> **Records for processing**:
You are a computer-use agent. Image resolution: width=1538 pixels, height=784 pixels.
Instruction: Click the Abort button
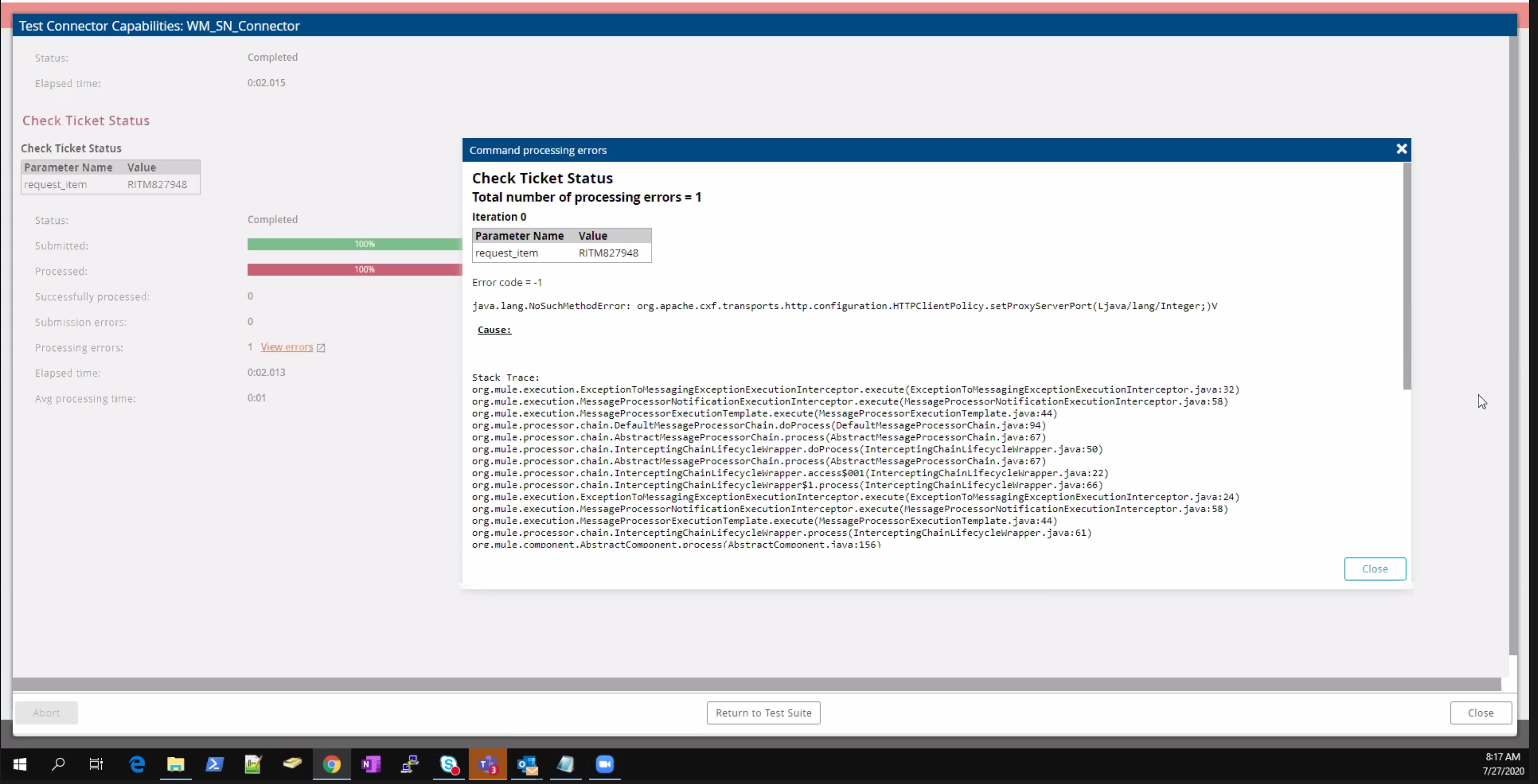click(47, 712)
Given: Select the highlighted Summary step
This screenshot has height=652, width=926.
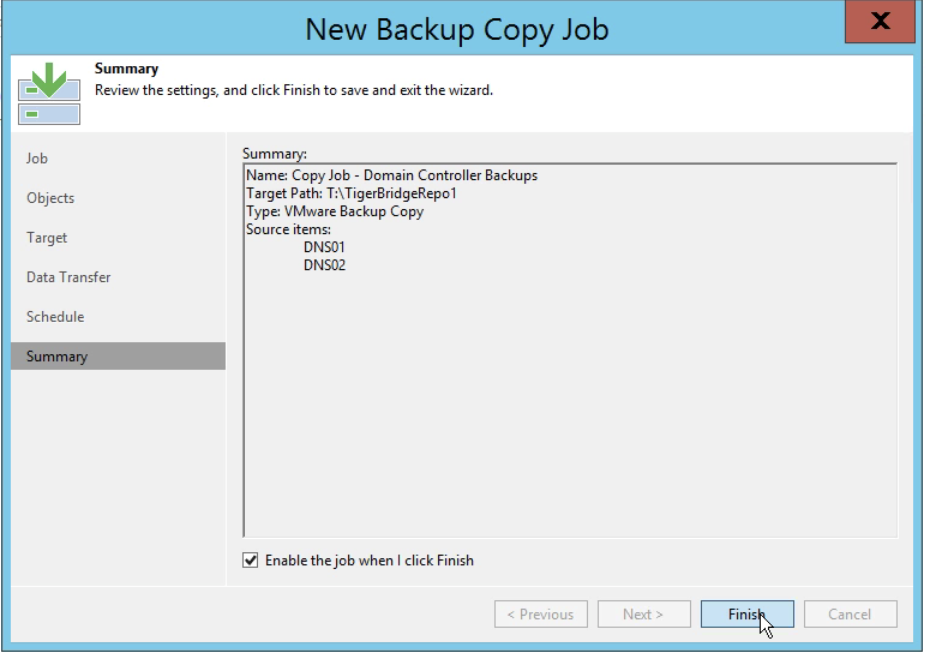Looking at the screenshot, I should tap(118, 356).
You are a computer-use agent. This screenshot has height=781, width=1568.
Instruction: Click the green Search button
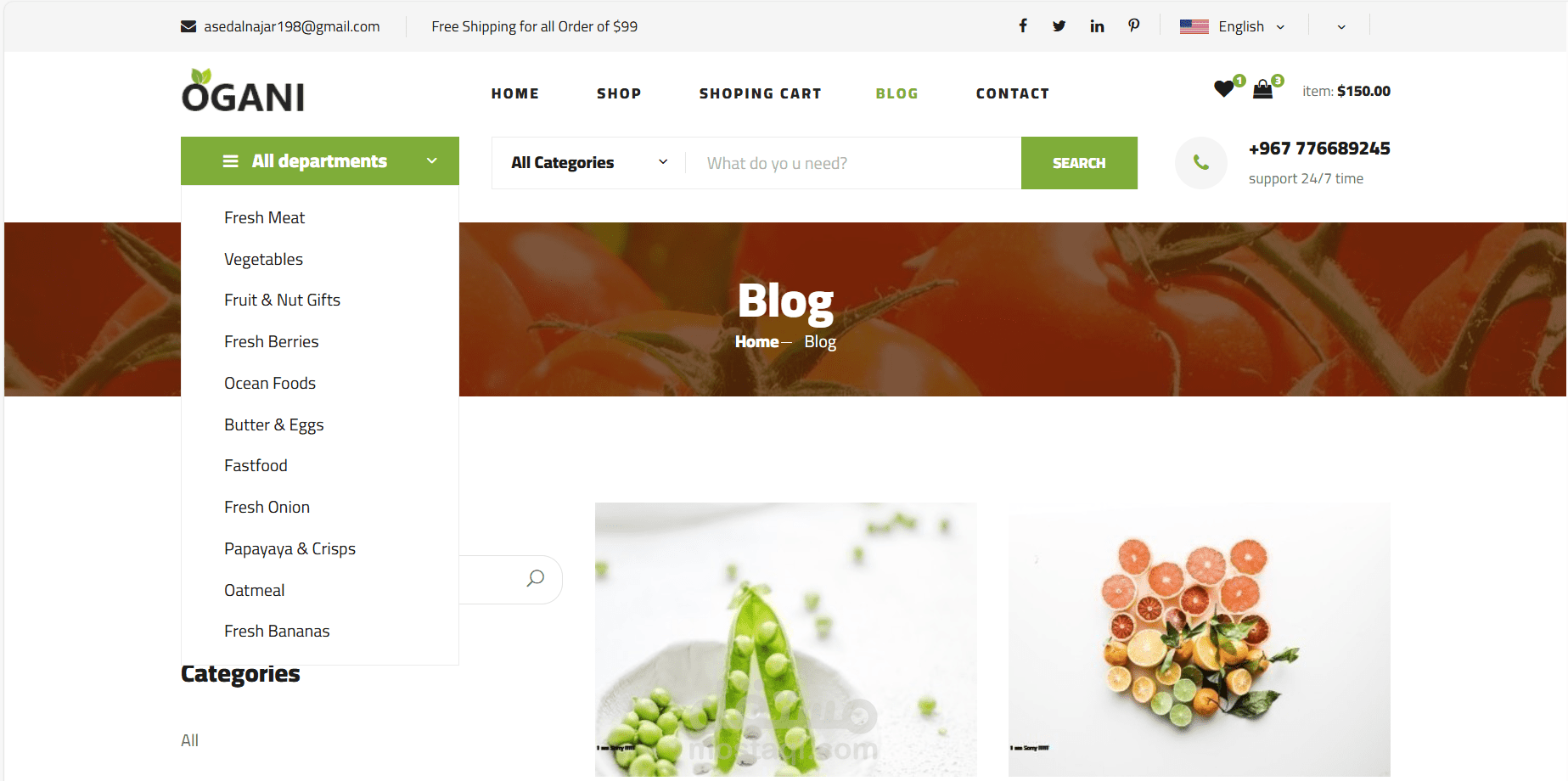(1079, 163)
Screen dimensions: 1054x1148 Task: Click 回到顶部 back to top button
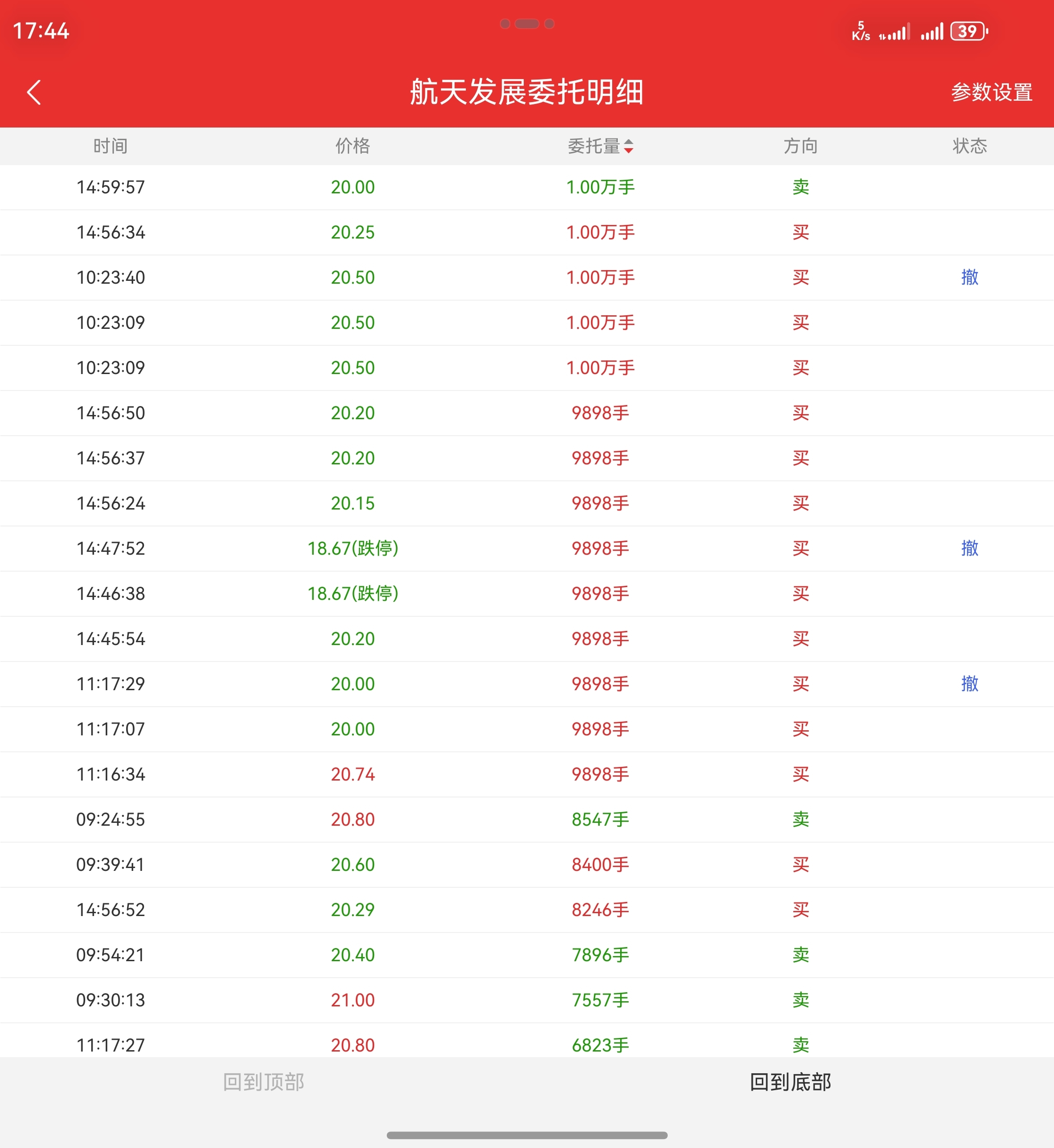click(x=264, y=1081)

> **Challenge**: Rewrite the records as a two-column CSV with the headers instruction_text and coordinates. Start at the line containing "You are a computer-use agent. This" and continue through the end of the records, giving one row per record. Put each value in a single quoted field, change any line breaks to spaces, and omit the pictures.

> **Right answer**:
instruction_text,coordinates
"You are a computer-use agent. This screenshot has height=781, width=1568. Instruction: Click the green Search button","(1079, 163)"
"Screen dimensions: 1054x1148 Task: Click 回到顶部 back to top button","click(x=264, y=1081)"